In summary there are great counsellors and charities working in our area doing outstanding work beyond their resources but it is insufficient due to the massive need on the our, patients fall through the cracks and this perpetuates poor health and greater pressures on NHS services. Investing more to support mental health services and social prescribing feels right on a moral and financial level to reduce inequalities.

2) Families and Children:

The links between early childhood experience and brain development has long been known and the field of epigenetics is emerging.

The local family planning clinic has been closed. We predict that unwanted pregnancies will go up in our area. We think investing in sexual health and contraception services, educating girls and women would help inequalities. Early years are crucial yet we have had the team dismantled – the overstretched health visitors are no longer in our practice. When I was a trainee in 2002 the health visitors knew all the families and who to worry about, came to all the practice meetings and we also debriefed over the kettle (a very underestimated source of support and sharing ideas and information!).  Not having the health visitors in our practice feels like a serious threat to safeguarding.

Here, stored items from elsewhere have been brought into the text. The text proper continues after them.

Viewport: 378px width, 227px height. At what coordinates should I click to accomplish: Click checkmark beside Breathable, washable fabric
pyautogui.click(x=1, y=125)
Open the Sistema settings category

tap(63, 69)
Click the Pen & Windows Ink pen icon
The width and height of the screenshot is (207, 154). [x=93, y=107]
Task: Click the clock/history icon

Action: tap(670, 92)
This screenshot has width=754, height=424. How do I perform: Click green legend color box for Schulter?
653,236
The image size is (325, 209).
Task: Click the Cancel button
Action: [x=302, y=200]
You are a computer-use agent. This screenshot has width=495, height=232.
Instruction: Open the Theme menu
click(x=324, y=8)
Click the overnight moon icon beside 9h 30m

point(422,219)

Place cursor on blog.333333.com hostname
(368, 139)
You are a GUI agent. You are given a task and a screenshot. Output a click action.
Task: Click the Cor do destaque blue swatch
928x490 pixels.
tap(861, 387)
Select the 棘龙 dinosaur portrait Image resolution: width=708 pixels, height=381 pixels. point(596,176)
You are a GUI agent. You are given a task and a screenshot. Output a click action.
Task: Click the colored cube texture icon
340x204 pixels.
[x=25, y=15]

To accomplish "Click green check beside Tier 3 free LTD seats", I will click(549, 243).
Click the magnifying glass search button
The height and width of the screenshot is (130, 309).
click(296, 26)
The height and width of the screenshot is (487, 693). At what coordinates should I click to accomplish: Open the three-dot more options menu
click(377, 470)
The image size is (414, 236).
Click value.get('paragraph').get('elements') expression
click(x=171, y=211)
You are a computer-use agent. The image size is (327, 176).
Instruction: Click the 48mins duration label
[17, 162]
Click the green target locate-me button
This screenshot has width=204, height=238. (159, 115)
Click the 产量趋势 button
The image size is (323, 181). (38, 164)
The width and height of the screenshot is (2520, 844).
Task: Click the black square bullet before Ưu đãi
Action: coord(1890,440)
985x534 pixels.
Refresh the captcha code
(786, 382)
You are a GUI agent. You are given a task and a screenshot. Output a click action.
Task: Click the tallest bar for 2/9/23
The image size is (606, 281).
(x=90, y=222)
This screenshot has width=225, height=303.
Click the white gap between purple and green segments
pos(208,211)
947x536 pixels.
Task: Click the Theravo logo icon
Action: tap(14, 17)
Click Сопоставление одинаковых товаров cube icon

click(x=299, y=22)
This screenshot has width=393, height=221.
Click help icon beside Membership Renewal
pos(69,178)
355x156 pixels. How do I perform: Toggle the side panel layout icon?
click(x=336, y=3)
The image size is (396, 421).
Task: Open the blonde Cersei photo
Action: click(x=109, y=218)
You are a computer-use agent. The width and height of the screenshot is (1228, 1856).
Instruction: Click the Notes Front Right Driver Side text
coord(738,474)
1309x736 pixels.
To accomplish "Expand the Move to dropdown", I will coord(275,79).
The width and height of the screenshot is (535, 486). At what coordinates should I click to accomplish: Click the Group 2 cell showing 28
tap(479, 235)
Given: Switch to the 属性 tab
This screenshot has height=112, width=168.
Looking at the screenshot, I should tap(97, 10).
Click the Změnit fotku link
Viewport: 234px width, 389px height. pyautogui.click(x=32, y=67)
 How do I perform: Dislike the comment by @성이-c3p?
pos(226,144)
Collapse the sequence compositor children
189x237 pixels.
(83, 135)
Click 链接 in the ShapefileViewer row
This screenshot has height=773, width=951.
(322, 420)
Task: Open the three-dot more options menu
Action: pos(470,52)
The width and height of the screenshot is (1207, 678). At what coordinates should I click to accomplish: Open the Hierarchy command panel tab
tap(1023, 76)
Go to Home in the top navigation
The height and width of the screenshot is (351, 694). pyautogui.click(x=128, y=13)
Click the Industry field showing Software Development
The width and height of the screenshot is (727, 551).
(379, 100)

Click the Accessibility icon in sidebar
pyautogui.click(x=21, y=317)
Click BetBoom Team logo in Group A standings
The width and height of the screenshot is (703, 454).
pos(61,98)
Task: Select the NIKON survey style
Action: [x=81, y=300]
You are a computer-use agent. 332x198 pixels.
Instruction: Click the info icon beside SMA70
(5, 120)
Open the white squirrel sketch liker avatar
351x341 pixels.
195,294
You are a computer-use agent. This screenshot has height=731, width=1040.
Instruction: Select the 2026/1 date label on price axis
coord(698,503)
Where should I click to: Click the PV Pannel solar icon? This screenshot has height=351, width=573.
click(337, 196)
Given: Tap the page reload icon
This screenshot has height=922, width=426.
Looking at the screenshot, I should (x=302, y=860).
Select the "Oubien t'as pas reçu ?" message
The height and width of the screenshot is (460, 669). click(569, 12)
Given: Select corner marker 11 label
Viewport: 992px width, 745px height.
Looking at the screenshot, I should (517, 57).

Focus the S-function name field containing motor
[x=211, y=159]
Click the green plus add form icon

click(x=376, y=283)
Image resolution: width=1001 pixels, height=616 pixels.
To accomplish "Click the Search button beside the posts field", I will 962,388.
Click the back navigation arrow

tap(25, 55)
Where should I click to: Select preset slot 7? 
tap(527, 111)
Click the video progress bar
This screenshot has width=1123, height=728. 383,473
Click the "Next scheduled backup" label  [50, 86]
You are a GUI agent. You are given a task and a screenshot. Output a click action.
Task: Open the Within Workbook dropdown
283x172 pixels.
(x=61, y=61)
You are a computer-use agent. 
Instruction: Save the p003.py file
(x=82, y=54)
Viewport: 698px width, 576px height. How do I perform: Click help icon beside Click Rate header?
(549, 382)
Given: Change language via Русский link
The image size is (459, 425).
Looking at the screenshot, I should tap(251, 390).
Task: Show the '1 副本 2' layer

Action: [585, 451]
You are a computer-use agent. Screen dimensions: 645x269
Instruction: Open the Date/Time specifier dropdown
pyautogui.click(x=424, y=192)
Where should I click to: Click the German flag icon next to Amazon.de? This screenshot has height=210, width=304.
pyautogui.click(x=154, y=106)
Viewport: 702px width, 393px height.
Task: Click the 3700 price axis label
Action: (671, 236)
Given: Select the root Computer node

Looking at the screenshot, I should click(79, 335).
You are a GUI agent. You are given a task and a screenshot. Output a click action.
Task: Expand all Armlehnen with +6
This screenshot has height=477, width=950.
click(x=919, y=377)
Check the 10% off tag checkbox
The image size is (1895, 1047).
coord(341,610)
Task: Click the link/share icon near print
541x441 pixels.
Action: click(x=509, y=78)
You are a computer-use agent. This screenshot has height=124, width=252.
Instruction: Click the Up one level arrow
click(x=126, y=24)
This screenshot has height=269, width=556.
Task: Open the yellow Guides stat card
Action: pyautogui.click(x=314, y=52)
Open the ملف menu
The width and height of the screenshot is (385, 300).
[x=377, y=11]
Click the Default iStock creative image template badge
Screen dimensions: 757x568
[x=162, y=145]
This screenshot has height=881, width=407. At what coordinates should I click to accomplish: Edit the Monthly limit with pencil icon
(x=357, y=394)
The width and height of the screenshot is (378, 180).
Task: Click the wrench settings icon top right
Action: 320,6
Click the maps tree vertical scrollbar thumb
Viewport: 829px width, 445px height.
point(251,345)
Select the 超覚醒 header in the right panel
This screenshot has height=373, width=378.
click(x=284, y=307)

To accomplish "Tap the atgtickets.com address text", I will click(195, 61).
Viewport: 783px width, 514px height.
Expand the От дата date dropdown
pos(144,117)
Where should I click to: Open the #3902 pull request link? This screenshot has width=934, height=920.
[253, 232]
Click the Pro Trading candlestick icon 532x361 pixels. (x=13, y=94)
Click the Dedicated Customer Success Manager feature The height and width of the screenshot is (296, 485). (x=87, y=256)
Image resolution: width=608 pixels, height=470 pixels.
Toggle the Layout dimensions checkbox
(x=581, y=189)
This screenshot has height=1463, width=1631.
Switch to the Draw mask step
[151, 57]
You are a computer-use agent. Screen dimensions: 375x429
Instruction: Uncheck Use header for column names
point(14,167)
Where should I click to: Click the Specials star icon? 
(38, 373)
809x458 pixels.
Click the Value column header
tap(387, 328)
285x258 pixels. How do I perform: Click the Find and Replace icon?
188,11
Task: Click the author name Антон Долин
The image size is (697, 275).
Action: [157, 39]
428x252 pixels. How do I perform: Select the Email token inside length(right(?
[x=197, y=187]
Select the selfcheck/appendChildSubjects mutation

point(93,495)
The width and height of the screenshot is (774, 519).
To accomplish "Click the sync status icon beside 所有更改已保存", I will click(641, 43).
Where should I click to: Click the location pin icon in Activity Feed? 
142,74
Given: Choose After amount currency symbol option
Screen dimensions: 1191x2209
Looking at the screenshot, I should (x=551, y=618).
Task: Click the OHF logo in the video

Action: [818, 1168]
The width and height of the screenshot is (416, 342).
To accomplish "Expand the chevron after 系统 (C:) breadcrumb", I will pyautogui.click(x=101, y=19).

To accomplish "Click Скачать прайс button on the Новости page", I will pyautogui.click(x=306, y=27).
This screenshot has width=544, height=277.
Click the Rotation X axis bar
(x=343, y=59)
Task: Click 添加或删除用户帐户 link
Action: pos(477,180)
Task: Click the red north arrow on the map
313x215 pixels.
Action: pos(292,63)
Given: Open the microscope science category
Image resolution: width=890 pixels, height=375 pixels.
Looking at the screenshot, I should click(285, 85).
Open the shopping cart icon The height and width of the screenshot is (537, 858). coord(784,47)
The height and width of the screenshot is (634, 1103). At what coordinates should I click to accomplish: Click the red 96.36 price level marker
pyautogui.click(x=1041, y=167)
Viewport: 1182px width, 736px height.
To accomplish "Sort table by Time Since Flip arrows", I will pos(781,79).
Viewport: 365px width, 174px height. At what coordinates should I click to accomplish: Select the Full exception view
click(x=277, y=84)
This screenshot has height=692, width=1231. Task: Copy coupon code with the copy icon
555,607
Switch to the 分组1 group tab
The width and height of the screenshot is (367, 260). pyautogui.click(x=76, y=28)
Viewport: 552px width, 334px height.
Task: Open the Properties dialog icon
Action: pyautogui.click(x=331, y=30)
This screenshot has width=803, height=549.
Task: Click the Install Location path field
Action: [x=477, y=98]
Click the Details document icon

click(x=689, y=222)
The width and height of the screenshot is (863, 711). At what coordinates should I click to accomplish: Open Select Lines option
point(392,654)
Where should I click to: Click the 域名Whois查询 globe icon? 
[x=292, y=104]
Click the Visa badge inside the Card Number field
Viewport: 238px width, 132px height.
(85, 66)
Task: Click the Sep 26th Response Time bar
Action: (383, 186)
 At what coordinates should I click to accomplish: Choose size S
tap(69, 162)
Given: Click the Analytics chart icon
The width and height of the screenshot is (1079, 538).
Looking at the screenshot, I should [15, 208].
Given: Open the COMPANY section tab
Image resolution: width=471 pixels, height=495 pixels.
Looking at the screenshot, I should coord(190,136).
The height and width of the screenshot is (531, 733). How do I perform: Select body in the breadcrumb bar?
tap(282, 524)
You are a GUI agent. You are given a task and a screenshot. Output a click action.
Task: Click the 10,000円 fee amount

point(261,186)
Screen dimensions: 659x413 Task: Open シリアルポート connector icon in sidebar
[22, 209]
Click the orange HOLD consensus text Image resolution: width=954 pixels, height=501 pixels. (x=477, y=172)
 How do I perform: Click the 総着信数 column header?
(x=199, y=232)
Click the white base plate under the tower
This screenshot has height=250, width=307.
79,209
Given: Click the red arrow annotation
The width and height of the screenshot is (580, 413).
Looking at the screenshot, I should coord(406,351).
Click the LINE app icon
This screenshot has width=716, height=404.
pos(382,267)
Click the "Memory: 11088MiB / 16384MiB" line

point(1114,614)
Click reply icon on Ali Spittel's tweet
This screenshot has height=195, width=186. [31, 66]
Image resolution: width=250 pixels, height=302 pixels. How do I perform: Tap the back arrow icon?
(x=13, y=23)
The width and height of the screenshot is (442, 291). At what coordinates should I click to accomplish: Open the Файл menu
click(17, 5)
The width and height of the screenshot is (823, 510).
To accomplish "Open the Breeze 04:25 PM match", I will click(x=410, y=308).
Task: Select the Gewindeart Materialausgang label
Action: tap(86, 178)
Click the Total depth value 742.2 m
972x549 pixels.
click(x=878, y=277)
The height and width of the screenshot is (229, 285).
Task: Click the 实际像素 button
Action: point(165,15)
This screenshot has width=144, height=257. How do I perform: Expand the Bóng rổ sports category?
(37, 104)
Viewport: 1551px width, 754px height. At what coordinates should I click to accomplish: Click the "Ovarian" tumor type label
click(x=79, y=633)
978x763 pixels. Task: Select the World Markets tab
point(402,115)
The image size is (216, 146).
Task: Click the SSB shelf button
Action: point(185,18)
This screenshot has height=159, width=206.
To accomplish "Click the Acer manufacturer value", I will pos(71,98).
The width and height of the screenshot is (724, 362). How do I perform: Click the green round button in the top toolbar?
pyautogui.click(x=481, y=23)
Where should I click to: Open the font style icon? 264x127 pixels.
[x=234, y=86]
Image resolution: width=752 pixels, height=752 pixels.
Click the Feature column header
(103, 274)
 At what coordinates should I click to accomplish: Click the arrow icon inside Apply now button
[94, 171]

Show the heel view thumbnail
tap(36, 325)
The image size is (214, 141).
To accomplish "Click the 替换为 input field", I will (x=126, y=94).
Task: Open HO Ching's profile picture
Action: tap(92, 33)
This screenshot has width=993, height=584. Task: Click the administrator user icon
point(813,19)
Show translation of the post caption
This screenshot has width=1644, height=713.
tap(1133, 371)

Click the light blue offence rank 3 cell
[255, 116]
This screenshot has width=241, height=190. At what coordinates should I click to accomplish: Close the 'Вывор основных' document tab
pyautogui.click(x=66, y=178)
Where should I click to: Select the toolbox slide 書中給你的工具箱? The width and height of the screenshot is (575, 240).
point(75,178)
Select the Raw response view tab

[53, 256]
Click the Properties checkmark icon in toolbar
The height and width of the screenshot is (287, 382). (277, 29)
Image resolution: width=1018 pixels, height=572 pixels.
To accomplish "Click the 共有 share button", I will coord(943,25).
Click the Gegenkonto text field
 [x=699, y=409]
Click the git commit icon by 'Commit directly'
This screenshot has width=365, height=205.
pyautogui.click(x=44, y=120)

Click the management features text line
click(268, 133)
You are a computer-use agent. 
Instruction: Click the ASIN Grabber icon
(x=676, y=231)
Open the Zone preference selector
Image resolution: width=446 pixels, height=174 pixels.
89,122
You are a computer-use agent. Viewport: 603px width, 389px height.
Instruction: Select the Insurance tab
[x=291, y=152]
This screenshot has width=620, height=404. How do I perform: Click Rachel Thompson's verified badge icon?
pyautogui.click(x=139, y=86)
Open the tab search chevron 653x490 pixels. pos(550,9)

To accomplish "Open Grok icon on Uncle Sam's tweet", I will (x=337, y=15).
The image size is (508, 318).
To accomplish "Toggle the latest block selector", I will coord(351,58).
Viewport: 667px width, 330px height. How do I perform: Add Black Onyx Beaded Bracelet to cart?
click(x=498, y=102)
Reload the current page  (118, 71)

My suggestion would be to get the health visitors and district nurses back in the practices and integrated in the teams – we need more of them too! We need more support to provide contraception, sexual health services and parenting sessions.

3) Multimorbidity & Complexity: 

Again the links between deprivation and complex medical problems and multi morbidity at a young age have been proved and we need help to support our patients with these.

There has been a fantastic collaboration at The Whitehouse for many years between Prof Heller the Diabetologist and the primary care team; once a quarter Prof Heller and his specialist nurses come for lunch and a cuppa at the practice and the MDT present our patients with Diabetes for a case discussion. These are complex patients who often won’t attend hospital outpatients. This opportunity of case discussion is so valuable on many levels. It builds personal relationships between primary and secondary care which allow a 2 way flow of information, education and morale essential to providing high quality care to patients. Our patients are not only suffering serious physical problems but the case discussion also allows us to acknowledge their complex lives and histories.

We have also been lucky enough to be part of a pilot with joint clinics between a Paediatric Reg and GP trainee: this has been shown to reduce OPA and again develops supportive educational relationships.

We particularly need help with patients who have persistent pain and addiction to prescription drugs – experienced physiotherapists who are aware of issues surrounding deprivation would be a real asset to decreasing inequalities, as this could improve peoples

chances of getting back into work and improve quality of life.

More educational cased based discussions between primary and secondary care specialists are fantastic educational opportunities and are invaluable to give the best patient care: Could we have more specialists coming to the practice like Prof Heller? It must be cheaper than running an out patient clinic and studies show that it does reduce referral rates and improve the quality of referrals.

4) Lifestyle: Smoking and getting more active.

We would like our stop smoking service back in the practice! Patients are reluctant to go to the ‘pharmacy’ for this, even though it is relatively close by.

We have recently been in discussion with SIV to see if our patients can have more support in our practice building to get more active and build confidence to going to other venues with someone they trust. The barriers to exercise are complex: one of my patients has flash backs to being raped by her brother and father when her heart rate goes up; another after being raped wanted to make herself obese so no-one would ever fancy her again.

Our patients need kind, broad shouldered, flexible and good humoured health trainers to overcome these barriers.

Health trainers working in house with physios would be really helpful to reduce inequalities.